On 21 April 2016, it was the 200th anniversary of Charlotte Brontë’s birth. There are plenty of good ways to celebrate this important writer’s anniversary. You could read Claire Harman’s excellent new biography Charlotte Brontë: A Life, you could listen to an audio version of Jane Eyre which will help you find things in it that you have never noticed before, or you could try some of Charlotte’s other novels. Many critics think that her greatest work is Villette. I find it an intriguing novel, with one of the strangest heroines in fiction, and an even stranger hero, but it is a masterly study of loneliness. The use of French is inconsistent and odd, but Lucy Snowe’s plight does grip you and it is a book you must read if you want to really understand Charlotte herself. Shirley, which was written while her sisters were dying, is an uneven novel, but it has a lovely beginning: “Of late years an abundant shower of curates has fallen upon the north of England: they lie very thick on the hills, every parish has one or more of them; they are young enough to be active, and ought to be doing a great deal of good.” I love the idea of “a shower of curates”. I’m not keen on The Professor which was published posthumously, but you might like to give it a try. You could also consider joining the Australian Brontë Association.
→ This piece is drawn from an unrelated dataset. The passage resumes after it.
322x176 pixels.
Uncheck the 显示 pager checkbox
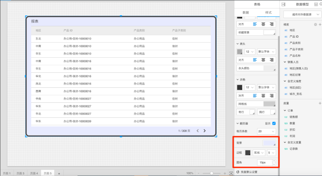(x=274, y=123)
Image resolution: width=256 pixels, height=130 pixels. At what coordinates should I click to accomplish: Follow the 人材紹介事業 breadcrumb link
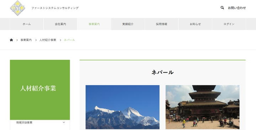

Soon after his only last child Charlotte died in 1855, the Reverend Patrick Brontë requested her friend and fellow novelist, Elizabeth Gaskell, to write his daughter’s biography. The result was The Life of Charlotte Brontë, published in 1867, which has long been regarded as a classic. However at the time it caused a furor.

I am grateful to my mother for saving me from a bastardised version of Jane Eyre (I do wonder how much was left of Jane’s story in that very thin volume?) and for making sure that my first experience of such a great classic was so fabulously memorable.

What are your memories of your first encounter with Charlotte Brontë? Leave a comment and join in the conversation.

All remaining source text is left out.